The very nature of agricultural products requires that there be a public-private partnership in order to succeed in the export marketplace. In established alliances that have spanned decades, USAEDC members and FAS have been able to significantly increase exports through conferences, joint events, trade missions, and trade shows all over the world to showcase the uniqueness, value, and safety of U.S. products. Private sector Cooperators, many of whom are USAEDC members, directly implement FAS market development activities to assess market potential and boost foreign demand for U.S. agriculture products.
Foreign Trade: Understanding the Marketplace
Agricultural products face many obstacles abroad. Many competitor countries have announced ambitious trade goals, have signed a dizzying array of Free Trade Agreements, and are shaping export programs to target new growth markets and bring new companies into the export arena.
In addition to the fierce competition posed by other countries’ export subsidies, U.S. exporters often find themselves thwarted by restrictions imposed by an importing country’s government. These restrictions may take the form of trade barriers such as tariffs, but there are also numerous sanitary, phytosanitary, and safety regulations that vary significantly from country to country and are generally enacted to protect an indigenous crop or local industry.
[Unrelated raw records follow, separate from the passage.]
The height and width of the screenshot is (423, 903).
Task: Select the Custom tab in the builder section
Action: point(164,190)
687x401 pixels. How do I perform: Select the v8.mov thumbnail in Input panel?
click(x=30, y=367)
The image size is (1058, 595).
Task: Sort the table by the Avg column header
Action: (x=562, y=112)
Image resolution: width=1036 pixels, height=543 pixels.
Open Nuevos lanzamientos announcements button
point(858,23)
This factor alone forces U.S. exporters to deal with the maze of foreign government agencies that write and interpret various rules governing imports and retail sales of food products. These are not challenges that can be faced by a single industry alone, requiring the tact and diplomacy of a government agency, as well as the flexibility and responsiveness of a business. As a non-profit private sector trade association, USAEDC occupies a privileged position to respond to such matters.
The ultimate trade barrier may be the actual consumer. An exporter must find a way to convince this audience that U.S. products are worth trying. But to get to the end-user, there are several layers of marketing to be dealt with first.
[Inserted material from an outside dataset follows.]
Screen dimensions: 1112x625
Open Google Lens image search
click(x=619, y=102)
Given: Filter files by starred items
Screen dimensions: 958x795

- The importer needs to be convinced that it is worth their while to work with the exporter to acquire the product.
- The processor, if there is one, needs to be convinced that the cost to add value to the product will be recoverable and often requires technical assistance when incorporating the U.S. variety into a particular consumer market.
- The retailer needs to be convinced to carry the product, and if there is a premium for that product, to pay it.
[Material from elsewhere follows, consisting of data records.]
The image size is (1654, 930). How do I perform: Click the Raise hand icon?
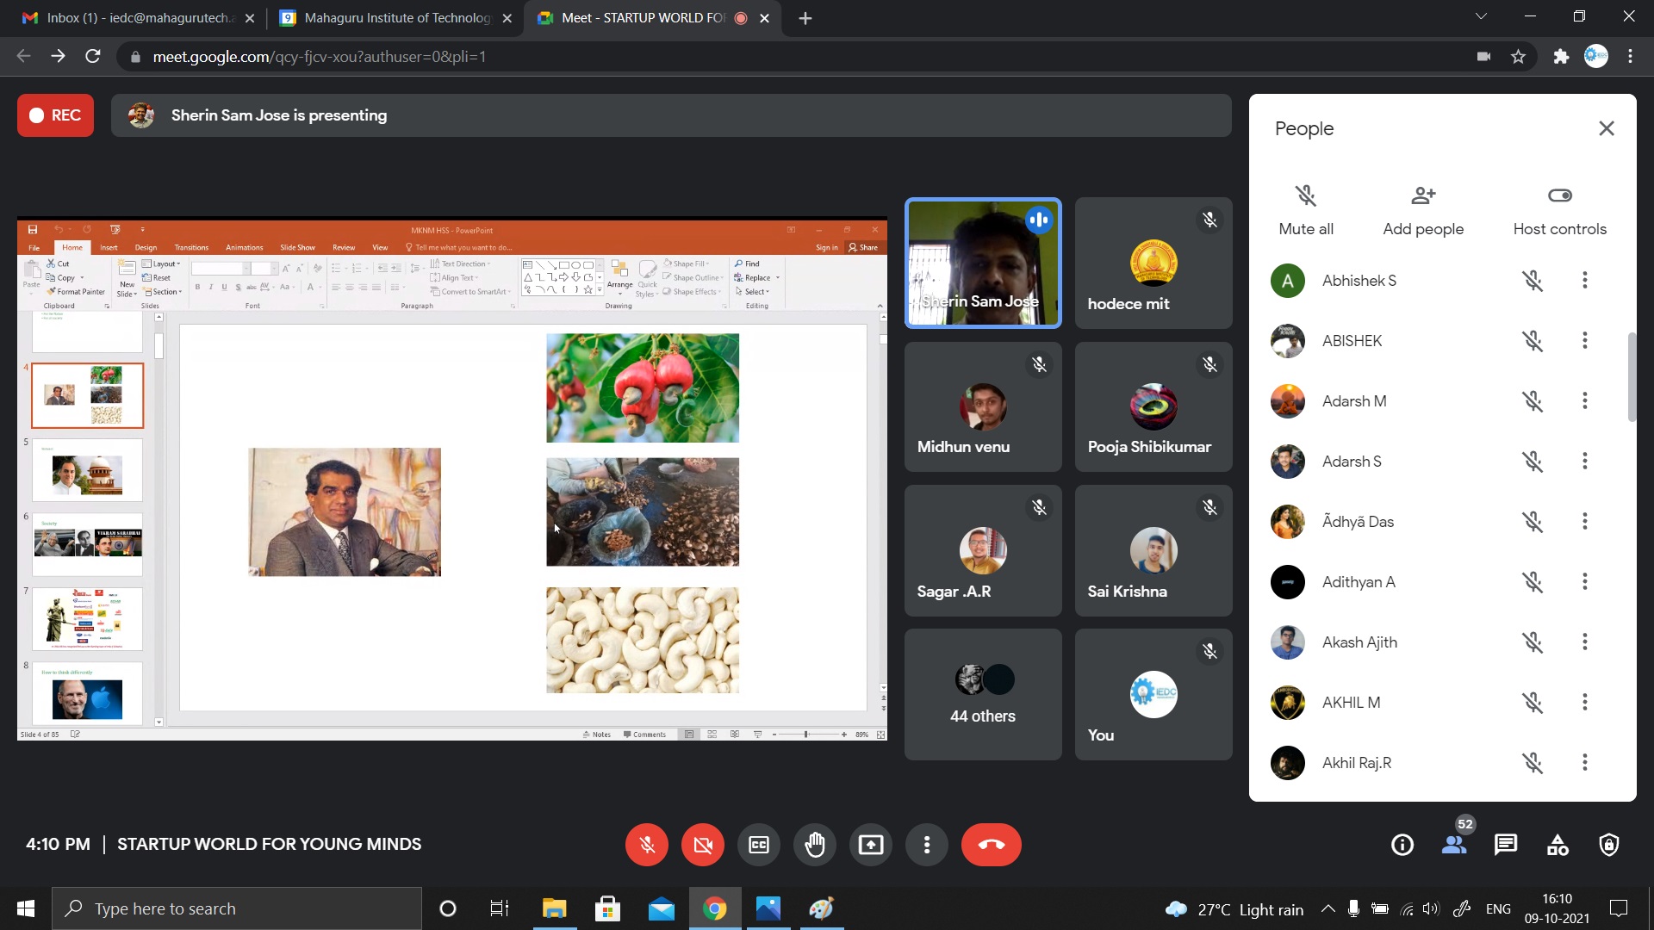814,845

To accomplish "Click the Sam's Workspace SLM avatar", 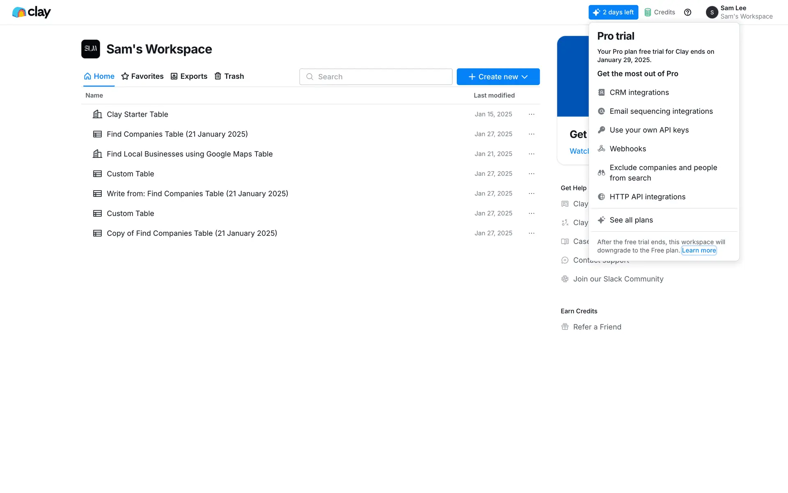I will coord(90,49).
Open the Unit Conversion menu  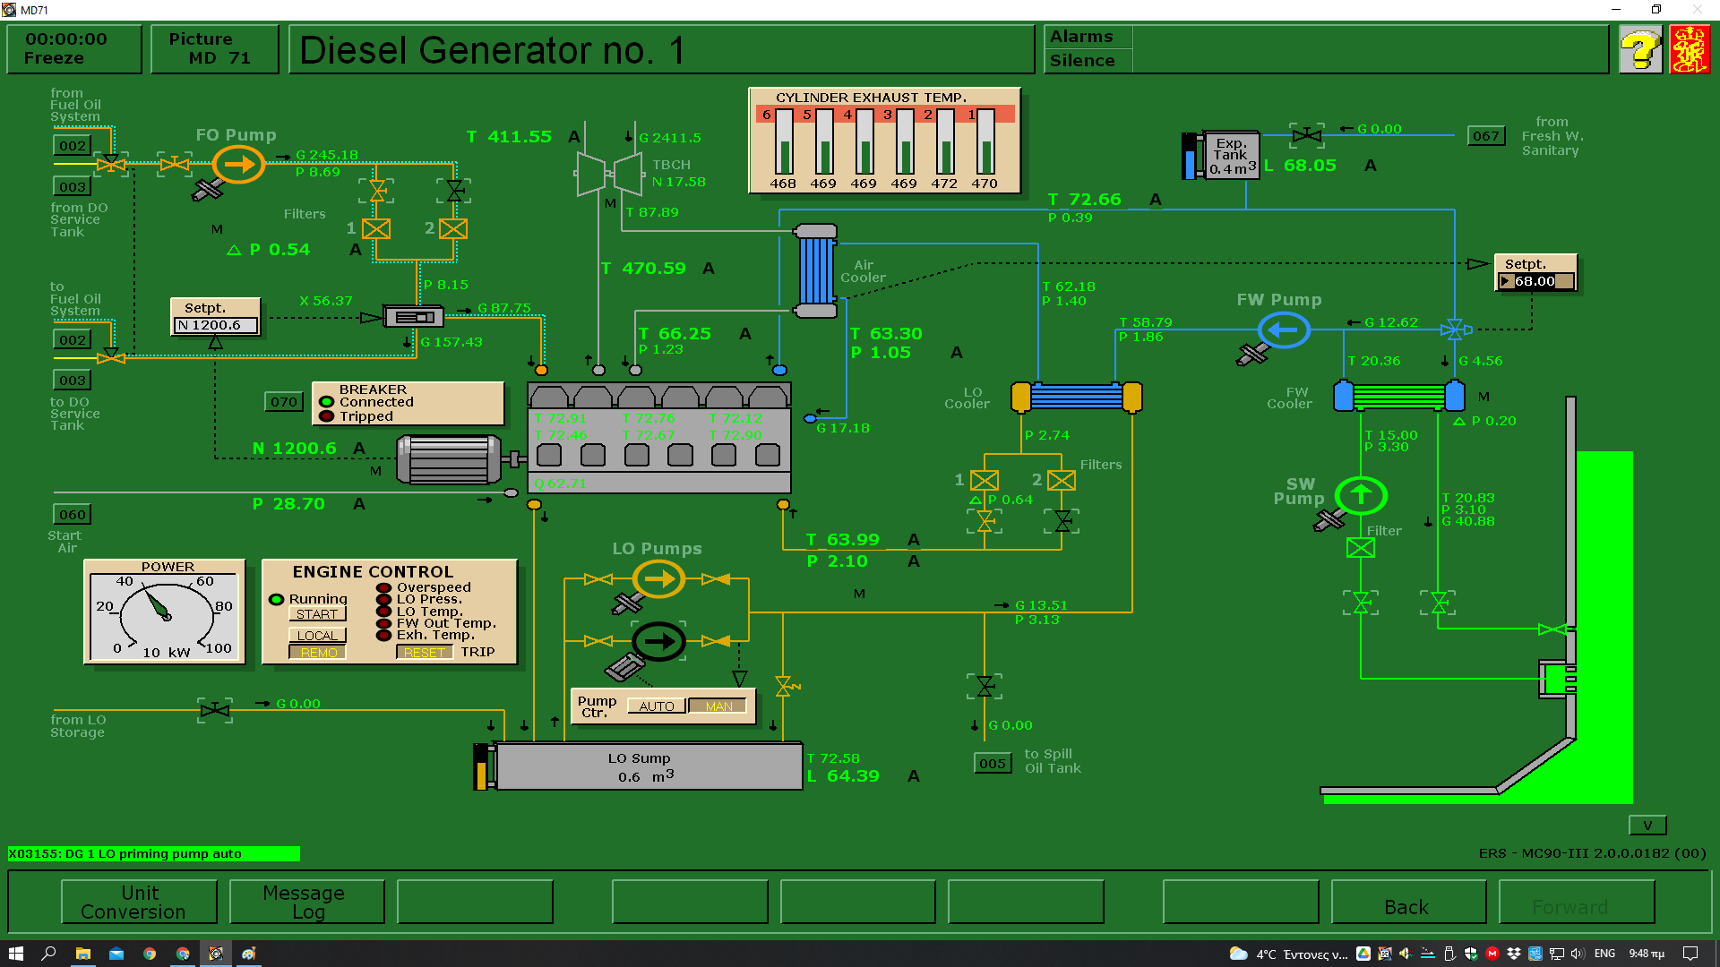coord(139,902)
Convincing all of these individuals takes time and education, requiring a commitment to see the process through to its conclusion: the successful sale of U.S. goods in that market.
Each stop on the value chain features formidable challenges and may be too overwhelming for a single industry. By partnering with the U.S. government, outcomes for USAEDC members are more likely to be positive because of our ability to sustain a presence in any given market—and to coordinate the skillsets of both industry and government.
- American agriculture exports totaled $145.7 billion in 2020 alone. Despite experiencing a global pandemic, agriculture exports charted the second-highest total on record and a 7% increase from the year prior. American agriculture‘s ability to sustain robust trade surpluses for decades can be attributed largely to a remarkable partnership between the U.S. government and the private sector that, since 1954, has helped build overseas markets for U.S. agricultural products.
- We see firsthand that international trade begets American-based jobs—both on and off the farm. According to the USDA Economic Research Service, every $1 billion in agricultural export revenue supports 8,100 jobs. We’ll let you do the math!